I'm using a content script (loaded with run_at: document_start
to try and grab the exact source of the page before any DOM modifications take place from JavaScript.
I want the pure HTML - exactly what you'd get from Right Click > View Source
in the browser.
I've tried two methods which both nearly work but not quite.
Here's the actual raw source of the page, from Right Click > View Source
<!doctype html>
<html lang="en">
<head>
<title>Raw HTML title</title>
</head>
<body>
<p>Something here.</p>
<script>
document.title = 'Title injected by JS';
</script>
</body>
</html>
Things I've tried:
new XMLSerializer().serializeToString(document)
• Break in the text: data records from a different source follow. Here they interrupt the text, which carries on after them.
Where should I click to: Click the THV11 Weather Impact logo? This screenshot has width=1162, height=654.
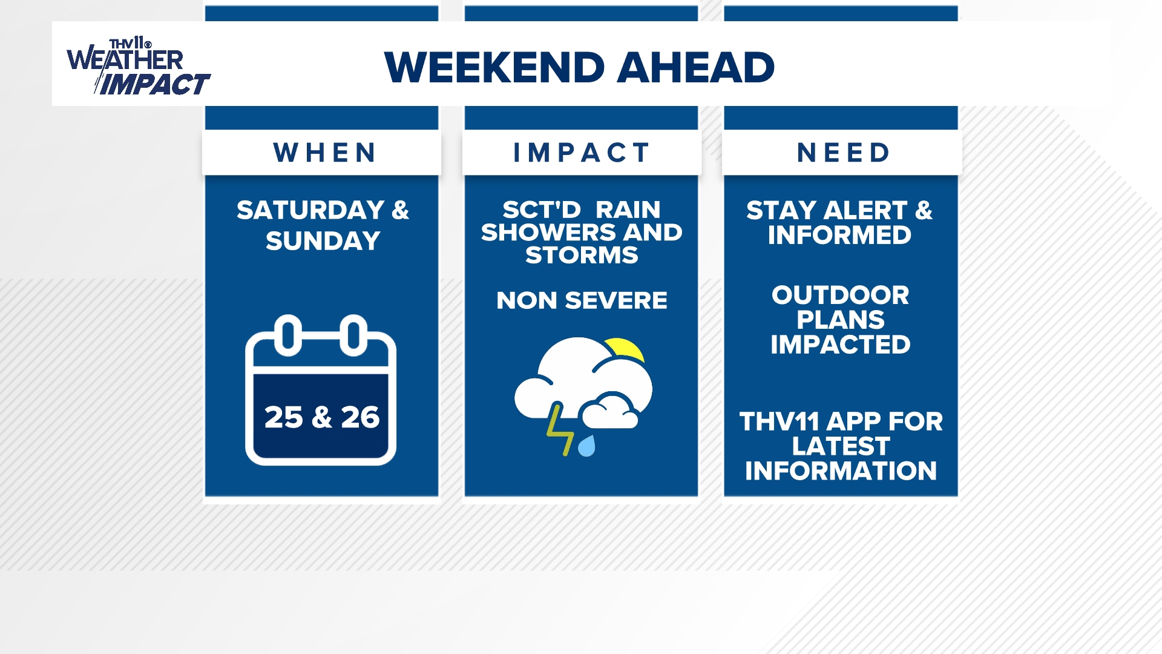138,67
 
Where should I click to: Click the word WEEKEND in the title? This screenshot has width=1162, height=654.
494,67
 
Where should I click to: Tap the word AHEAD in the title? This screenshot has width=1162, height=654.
696,67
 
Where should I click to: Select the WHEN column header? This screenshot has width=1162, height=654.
325,153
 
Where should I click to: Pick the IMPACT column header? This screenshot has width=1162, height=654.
582,153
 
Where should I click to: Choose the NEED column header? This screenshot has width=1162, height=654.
844,153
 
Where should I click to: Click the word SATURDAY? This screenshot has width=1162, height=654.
310,211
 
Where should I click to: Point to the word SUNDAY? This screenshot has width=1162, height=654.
323,241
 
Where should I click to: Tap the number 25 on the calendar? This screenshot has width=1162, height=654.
283,417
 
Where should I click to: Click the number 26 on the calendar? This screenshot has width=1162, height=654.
360,417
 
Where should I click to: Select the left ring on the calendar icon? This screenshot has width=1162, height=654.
288,335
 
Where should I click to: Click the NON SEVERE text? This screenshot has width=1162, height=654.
582,300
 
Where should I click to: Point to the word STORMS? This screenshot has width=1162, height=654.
582,256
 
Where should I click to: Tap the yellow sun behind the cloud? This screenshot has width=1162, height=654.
626,349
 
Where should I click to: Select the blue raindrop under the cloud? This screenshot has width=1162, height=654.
586,446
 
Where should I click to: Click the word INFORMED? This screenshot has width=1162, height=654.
839,235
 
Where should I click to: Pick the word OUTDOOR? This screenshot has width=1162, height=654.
840,296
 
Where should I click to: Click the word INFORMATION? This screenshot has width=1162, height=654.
841,471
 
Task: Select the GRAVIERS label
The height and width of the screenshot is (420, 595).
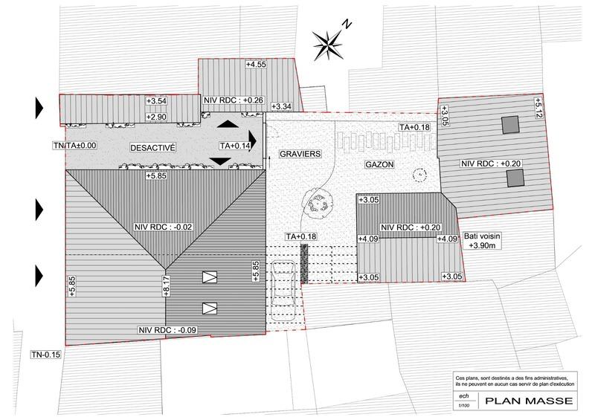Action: tap(300, 154)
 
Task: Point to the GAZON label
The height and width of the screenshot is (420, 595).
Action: tap(379, 164)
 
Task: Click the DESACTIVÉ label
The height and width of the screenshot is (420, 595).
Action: tap(152, 147)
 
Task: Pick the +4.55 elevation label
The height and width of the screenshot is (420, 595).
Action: tap(256, 65)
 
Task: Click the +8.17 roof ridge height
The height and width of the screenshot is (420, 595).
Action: tap(167, 286)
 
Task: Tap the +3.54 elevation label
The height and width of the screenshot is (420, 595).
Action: tap(156, 101)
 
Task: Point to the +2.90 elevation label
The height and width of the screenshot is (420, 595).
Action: tap(156, 117)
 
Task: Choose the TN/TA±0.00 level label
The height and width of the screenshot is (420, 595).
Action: tap(75, 146)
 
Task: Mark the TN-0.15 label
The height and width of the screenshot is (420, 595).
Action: tap(45, 355)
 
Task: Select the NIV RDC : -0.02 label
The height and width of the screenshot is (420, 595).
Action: tap(163, 227)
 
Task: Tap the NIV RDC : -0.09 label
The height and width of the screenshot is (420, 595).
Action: tap(166, 330)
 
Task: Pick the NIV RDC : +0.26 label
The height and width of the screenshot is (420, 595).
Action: tap(234, 99)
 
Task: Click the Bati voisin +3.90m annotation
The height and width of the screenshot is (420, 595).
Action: tap(483, 241)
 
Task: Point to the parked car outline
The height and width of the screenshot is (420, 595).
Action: tap(283, 288)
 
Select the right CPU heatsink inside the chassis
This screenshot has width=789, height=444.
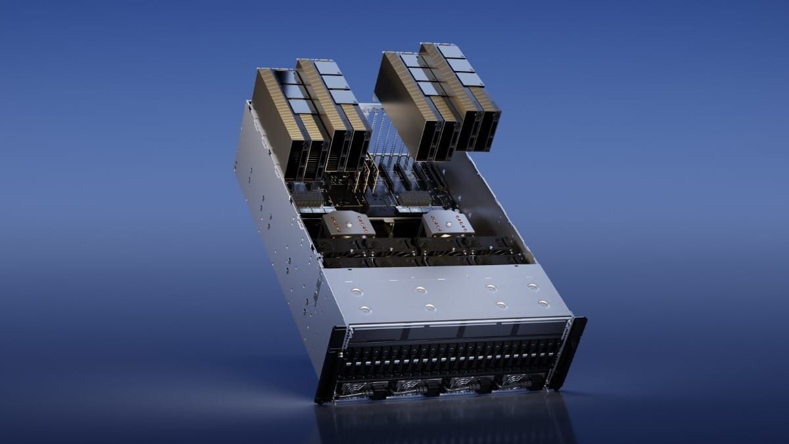(447, 224)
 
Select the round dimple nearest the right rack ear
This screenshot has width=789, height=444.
(543, 303)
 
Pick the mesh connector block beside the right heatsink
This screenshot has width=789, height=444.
(415, 197)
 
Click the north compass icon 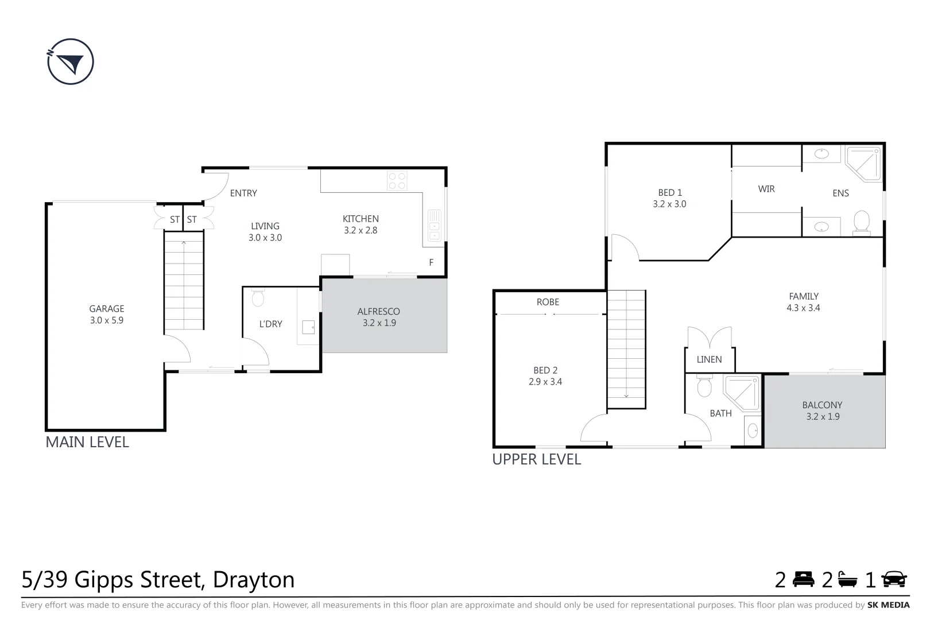point(70,62)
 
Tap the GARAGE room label point(107,309)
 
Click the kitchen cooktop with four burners point(397,180)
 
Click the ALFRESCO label point(378,312)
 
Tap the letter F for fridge point(431,262)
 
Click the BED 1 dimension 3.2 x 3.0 point(669,204)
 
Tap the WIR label point(766,189)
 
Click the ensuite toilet point(861,222)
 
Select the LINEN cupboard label point(709,359)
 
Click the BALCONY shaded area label point(822,405)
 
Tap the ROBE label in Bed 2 point(548,302)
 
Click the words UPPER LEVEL point(537,459)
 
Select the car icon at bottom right point(894,579)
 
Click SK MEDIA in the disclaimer point(888,605)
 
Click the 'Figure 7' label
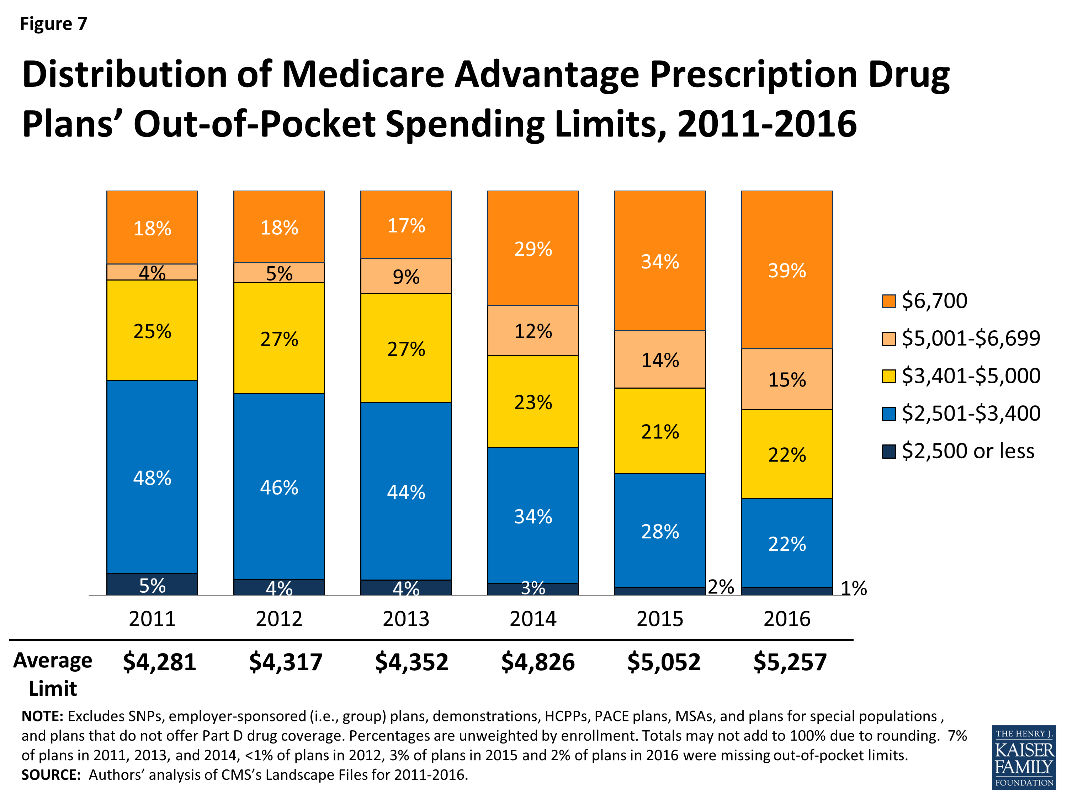tap(53, 23)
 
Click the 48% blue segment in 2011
tap(152, 478)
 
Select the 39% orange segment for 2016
tap(787, 270)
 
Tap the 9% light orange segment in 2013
tap(406, 276)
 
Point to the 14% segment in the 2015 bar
tap(659, 360)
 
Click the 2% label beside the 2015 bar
tap(721, 587)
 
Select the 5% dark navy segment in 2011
tap(152, 585)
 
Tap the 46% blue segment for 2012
tap(279, 487)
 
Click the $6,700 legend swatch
tap(888, 301)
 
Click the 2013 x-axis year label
tap(406, 619)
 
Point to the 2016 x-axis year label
tap(787, 619)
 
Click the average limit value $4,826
tap(538, 662)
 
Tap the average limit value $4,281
tap(159, 662)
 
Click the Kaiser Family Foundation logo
tap(1024, 757)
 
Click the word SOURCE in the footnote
tap(51, 775)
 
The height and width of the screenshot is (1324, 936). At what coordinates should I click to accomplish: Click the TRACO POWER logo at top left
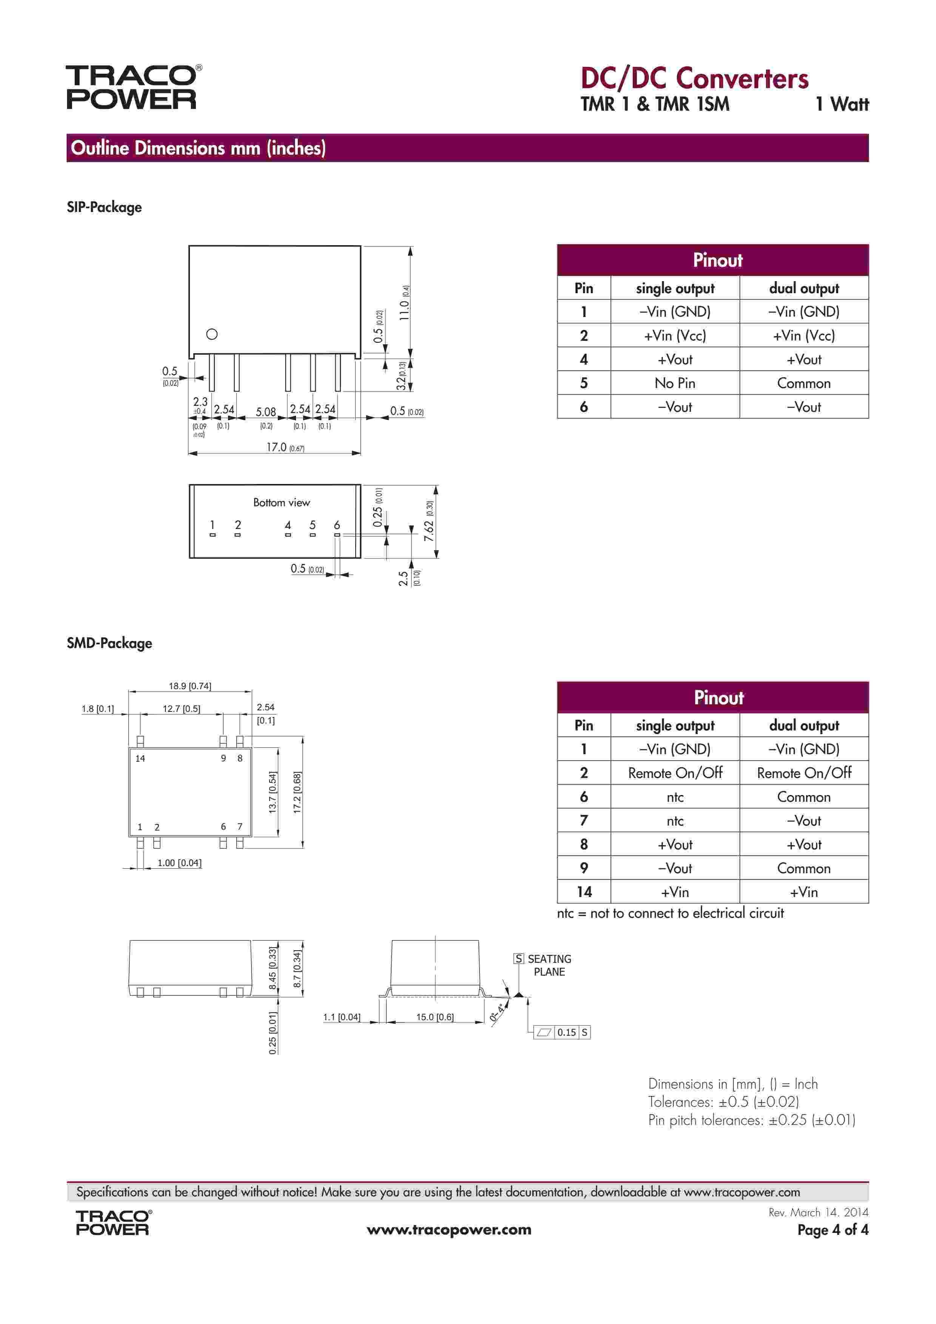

This produces the following:
<!DOCTYPE html><html xmlns="http://www.w3.org/1999/xhtml" lang="en"><head>
<title>Raw HTML title</title>
</head>
<body>
<p>Something here.</p>
<script>
document.title = 'Title injected by JS';
</script></body></html>
It's close, but for some reason the formatting isn't correct, 'doctype' is capitalised and the xmlns
attribute added to the <html>
tag.
document.documentElement.outerHTML
Produces the following:
<html lang="en"><head>
<title>Raw HTML title</title>
</head>
<body>
<p>Something here.</p>
<script>
document.title = 'Title injected by JS';
</script></body></html>
</body></html>
It's missing the doctype and the formatting is also not as per the original.